Paradoxalement, l’autoconservation des ovocytes est loin d’être une solution miracle pour tomber enceinte plus tardivement. Il suffit de regarder les chiffres pour s’en apercevoir. La fécondation in vitro, dispositif qui sera nécessairement mis en place lorsque la patiente souhaitera débuter sa grossesse, ne réussit que dans 30% des cas. Un chiffre ridiculement bas, au pays du bébé éprouvette. Pensons également au fait que les moyens manquent déjà cruellement alors que la loi est encore aujourd’hui restrictive sur le nombre de personnes pouvant bénéficier de ces techniques, à savoir les couples infertiles. Permettre à toutes les femmes d’accéder librement à l’autoconservation, c’est provoquer mécaniquement un rallongement de la prise en charge, y compris pour celles qui, de part leurs problèmes de santé avérés, en auraient réellement besoin pour devenir mères.
A ces peu de chances de résultats, s’accumulent les nombreuses complications liées à une grossesse tardive : les risques d’hypertension et de diabète pour la mère explosent, et le nombre de fausses couches et d’accouchements prématurés sont beaucoup plus nombreux à partir de la quarantaine, et la plupart du temps, les césariennes sont de rigueur.

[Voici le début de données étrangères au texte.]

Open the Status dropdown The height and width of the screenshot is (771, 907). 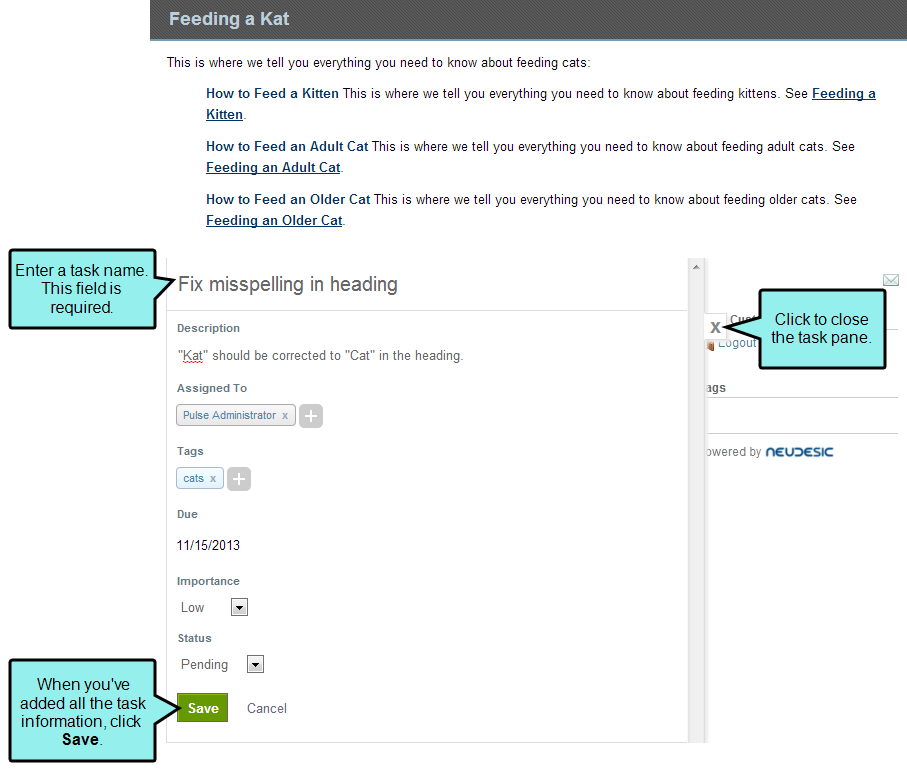point(255,664)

Sans compter l’énergie nécessaire que demande d’élever un enfant, que l’on possède moins à partir de quarante ans que dix ans plus tôt, alors que cette préoccupation est encore dans notre société principalement une affaire féminine.
De toute évidence, il est bien plus simple, et bien plus économique pour l’assurance maladie, mais également pour les femmes qui subissent encore l’inégalité salariale, d’avoir la libre possibilité de tomber enceinte naturellement et d’élever un enfant durant la trentaine que plus tard, sous pression professionnelle. Des femmes de pouvoir, de plus en plus nombreuses, nous démontrent que cela est possible : Axelle Lemaire, secrétaire d’Etat sous l’ancien quinquennat, Rachida Dati ou encore Jacinda Ardern, première ministre de la Nouvelle-Zélande.

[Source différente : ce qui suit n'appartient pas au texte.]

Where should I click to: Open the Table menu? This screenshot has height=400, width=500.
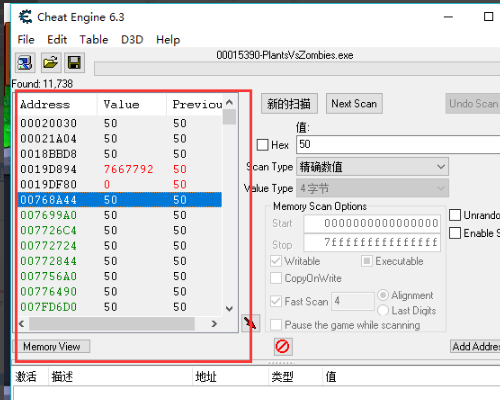coord(94,40)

Preuve en est que le problème est structurel, et non pas purement biologique, comme l’on voudrait nous le faire croire. Le corps des femmes n’a pas être soumis à des calculs productivistes, tout comme les progrès techniques ne doivent en aucun cas supplanter les progrès sociaux. A charge pour notre génération de renverser la tendance que ne manquera pas de produire cette loi délétère contre le libre choix des femmes à disposer de leurs corps, en imposant celui, bien plus légitime, de mener de front, tout comme les hommes, vie professionnelle et vie familiale, à un âge où les deux restent encore cumulables.